## Required work:
Lay out as a numbered list the items below that fall between the line containing "Churches (377, 60)" and the line containing "Privacy Policy (385, 1546)", inclusive, leaving out any blank lines. Include no other lines.
^^^^^^^^
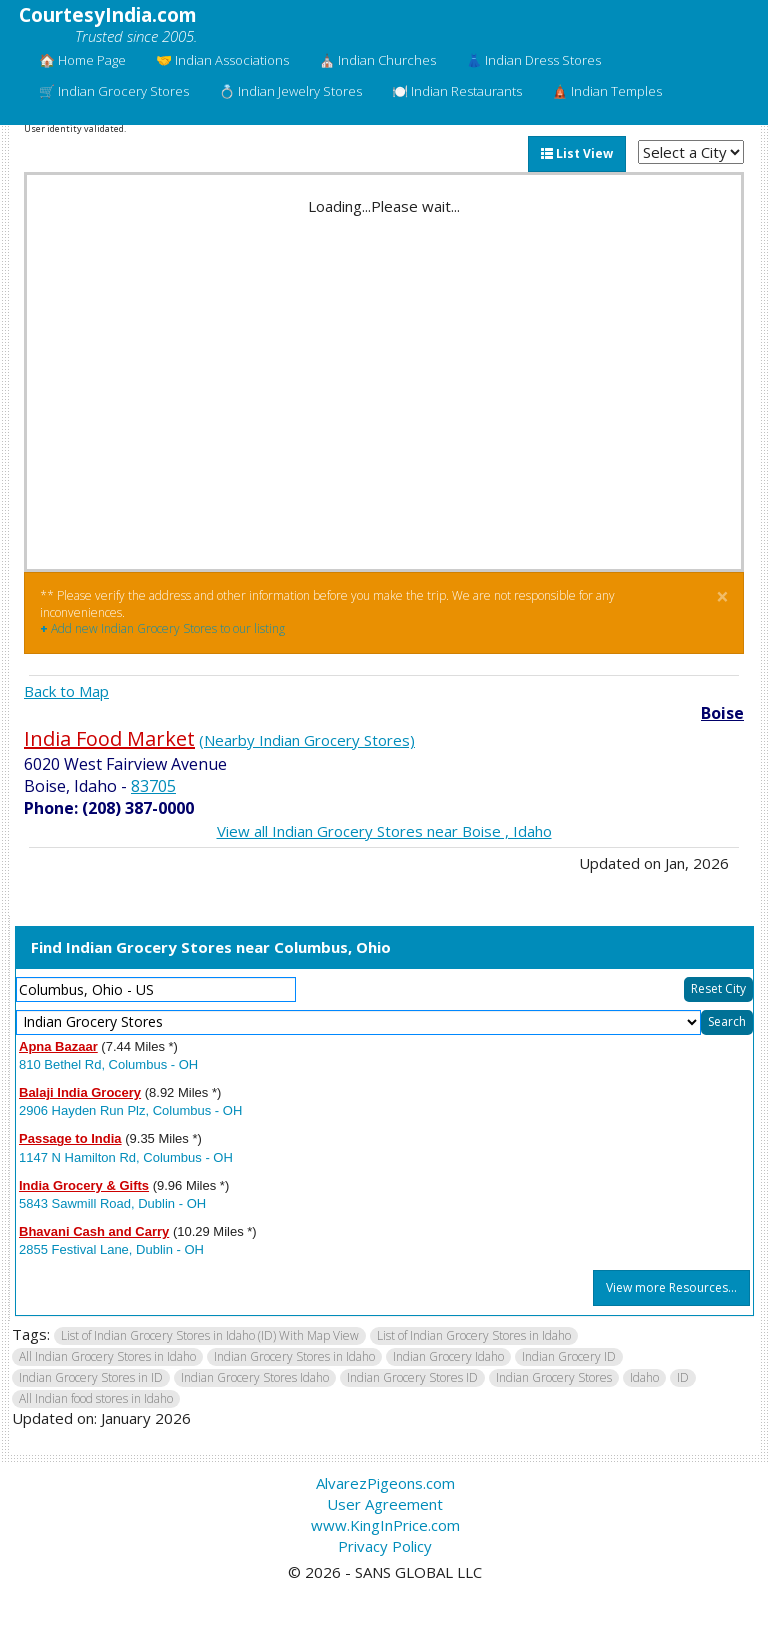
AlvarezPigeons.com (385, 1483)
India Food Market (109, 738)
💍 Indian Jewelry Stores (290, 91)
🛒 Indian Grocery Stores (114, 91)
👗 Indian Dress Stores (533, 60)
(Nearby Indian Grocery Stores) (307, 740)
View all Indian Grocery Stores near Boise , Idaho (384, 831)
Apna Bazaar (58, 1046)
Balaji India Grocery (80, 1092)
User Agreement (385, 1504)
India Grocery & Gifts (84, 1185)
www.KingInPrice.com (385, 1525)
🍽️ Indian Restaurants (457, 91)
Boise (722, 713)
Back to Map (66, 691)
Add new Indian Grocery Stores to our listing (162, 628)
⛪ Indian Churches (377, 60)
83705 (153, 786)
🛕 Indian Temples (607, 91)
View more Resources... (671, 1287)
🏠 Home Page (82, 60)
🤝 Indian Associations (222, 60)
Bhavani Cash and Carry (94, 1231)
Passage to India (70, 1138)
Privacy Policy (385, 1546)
^^^^^^^^
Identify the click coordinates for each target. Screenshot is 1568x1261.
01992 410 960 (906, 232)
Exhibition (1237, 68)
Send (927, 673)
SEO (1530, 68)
^^^^^^^^
## The answer:
1. ⛪ Indian Churches (377, 60)
2. 83705 (153, 786)
3. 🛕 Indian Temples (607, 91)
4. View more Resources... (671, 1287)
5. 🏠 Home Page (82, 60)
6. 🤝 Indian Associations (222, 60)
7. Bhavani Cash and Carry (94, 1231)
8. Passage to India (70, 1138)
9. Privacy Policy (385, 1546)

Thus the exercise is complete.